La niña va al colegio y tiene acceso gratuito a la atención sanitaria, algo que ellos también valoran. Aunque les gustaría que cerca de casa hubiera algún parque donde pudiera salir a jugar.

Durante un recorrido para conocer el trabajo de Cruz Roja llegamos al sector 4, donde el equipo se detiene a hablar con Hanan, una marroquí de 27 años y tres hijos que nos atiende con el más pequeño, un bebé, en los brazos. Esta zona con sus casas de tejado plano, antenas parabólicas, velos y chilabas recuerda a algún pueblo de Marruecos.

A sus solo 9 meses, el bebé de Hanan ya ha pasado una bronquiolitis y la tosferina. Es uno de los 2.000 menores que viven en la Cañada. Según Ahlquist, la falta de escolarización se ha reducido de forma importante, pero todavía hay absentismo, entre otras razones porque para algunos niños no resulta nada fácil llegar a la escuela.

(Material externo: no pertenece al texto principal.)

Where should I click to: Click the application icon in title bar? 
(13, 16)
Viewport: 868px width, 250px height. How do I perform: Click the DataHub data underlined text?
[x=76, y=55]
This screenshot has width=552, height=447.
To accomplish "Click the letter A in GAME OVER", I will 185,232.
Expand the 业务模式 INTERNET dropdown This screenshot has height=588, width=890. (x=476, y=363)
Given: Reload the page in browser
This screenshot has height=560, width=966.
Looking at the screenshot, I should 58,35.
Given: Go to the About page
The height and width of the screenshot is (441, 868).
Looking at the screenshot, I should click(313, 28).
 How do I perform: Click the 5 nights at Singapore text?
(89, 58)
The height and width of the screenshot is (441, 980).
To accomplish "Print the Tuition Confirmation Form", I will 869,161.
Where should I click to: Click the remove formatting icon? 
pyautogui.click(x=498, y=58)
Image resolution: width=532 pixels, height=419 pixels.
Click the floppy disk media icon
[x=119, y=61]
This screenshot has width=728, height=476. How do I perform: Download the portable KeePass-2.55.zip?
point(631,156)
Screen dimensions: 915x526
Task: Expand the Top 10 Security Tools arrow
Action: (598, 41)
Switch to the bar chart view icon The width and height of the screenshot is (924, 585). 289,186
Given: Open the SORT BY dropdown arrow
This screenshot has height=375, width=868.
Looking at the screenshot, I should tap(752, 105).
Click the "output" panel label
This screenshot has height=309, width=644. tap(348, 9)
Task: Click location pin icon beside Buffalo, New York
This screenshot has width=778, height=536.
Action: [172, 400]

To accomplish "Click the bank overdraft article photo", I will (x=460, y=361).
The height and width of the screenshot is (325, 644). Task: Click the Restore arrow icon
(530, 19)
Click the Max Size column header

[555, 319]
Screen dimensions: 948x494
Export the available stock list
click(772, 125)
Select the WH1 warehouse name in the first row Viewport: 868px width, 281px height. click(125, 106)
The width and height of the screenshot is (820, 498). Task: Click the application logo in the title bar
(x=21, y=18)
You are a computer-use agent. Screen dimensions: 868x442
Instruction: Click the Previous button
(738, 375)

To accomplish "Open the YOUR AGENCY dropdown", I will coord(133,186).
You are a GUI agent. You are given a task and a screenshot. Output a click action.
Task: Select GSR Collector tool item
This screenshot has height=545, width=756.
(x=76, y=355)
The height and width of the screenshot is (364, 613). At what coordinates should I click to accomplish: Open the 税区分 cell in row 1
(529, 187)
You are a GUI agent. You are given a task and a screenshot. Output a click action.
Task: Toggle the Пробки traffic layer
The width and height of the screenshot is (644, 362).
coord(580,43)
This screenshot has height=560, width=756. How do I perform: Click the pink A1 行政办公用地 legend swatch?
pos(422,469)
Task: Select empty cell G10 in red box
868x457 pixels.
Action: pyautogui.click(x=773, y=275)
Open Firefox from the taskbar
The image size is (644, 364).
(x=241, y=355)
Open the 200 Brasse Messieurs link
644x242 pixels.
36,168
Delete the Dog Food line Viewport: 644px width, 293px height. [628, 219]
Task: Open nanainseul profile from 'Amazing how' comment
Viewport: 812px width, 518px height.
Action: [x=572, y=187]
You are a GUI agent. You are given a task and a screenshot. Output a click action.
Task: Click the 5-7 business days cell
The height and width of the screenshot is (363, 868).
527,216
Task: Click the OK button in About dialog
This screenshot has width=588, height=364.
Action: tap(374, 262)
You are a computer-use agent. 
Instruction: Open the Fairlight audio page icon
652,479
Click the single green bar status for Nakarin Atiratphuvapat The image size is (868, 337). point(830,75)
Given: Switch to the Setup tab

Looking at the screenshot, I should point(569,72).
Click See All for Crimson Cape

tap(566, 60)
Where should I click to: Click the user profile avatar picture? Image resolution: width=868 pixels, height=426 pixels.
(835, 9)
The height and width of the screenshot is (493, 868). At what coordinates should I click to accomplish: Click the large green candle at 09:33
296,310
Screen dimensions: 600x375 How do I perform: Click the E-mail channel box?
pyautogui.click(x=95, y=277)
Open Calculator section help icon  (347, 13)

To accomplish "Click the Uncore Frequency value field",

Por esta y otras causas a Camacho la Cañada le recuerda a veces a las comunidades de Guatemala, país donde pasó un año. “La falta de acceso a recursos y la lejanía con los núcleos urbanos, que haya niños que tengan que andar una hora para llegar a la ruta escolar, eso yo lo he visto en comunidades campesinas e indígenas de Guatemala”, explica. “Yo admiro mucho a las comunidades de Guatemala, cómo luchan para salir adelante, igual que admiro a las familias de Cañada. Para mí es una población en resistencia absoluta”, dice.

Tras años de idas y venidas y con una situación cada vez más enredada, en mayo de este año por fin todos los partidos políticos se pusieron de acuerdo para intentar solucionar la situación. Nació así un pacto “con el pilar básico de garantizar el derecho a la vivienda”, dice Páramo, el comisionado de la Comunidad de Madrid. El acuerdo contempla la regularización del sector 1, que ya tiene acceso rodado y conexiones a la luz y el agua. Por el contrario, el sector 6 (donde viven casi 3.000 personas) será desmantelado en su totalidad, y los vecinos que cumplan ciertas condiciones serán realojados.

En el resto de los sectores, la situación será estudiada. Y mientras, se llevará a cabo una mejora de la red de agua y el asfaltado de toda la calle (una demanda histórica de los vecinos), entre otras medidas. “Ha habido una toma de conciencia progresiva de que la indecencia que ha supuesto durante un montón de décadas la Cañada desde una perspectiva social, hay que acabar con ella”, dice Agustín Rodríguez, cura de la Parroquia de Santo Domingo de la Calzada.

Su iglesia está enclavada en pleno núcleo de la droga y él la mantiene abierta al trabajo de las entidades que, entre otras cosas, ofrecen duchas a los toxicómanos que malviven alrededor, durmiendo en tiendas de campaña o directamente en el suelo. Rodríguez cree que el actual marco político es favorable a un arreglo de la situación.

Los vecinos como Fulgencio, María y Resani quieren quedarse en la Cañada y esperan que sus descendientes no tengan que vivir como ellos, con el fantasma del derribo sobrevolando constantemente sus cabezas. “Nuestro objetivo es legalizar el mayor número de casas posible”, dice Resani. “No queremos que nuestros hijos vivan con la misma incertidumbre que nosotros”. Sabe de lo que habla, puesto que es la tercera generación de su familia en la Cañada.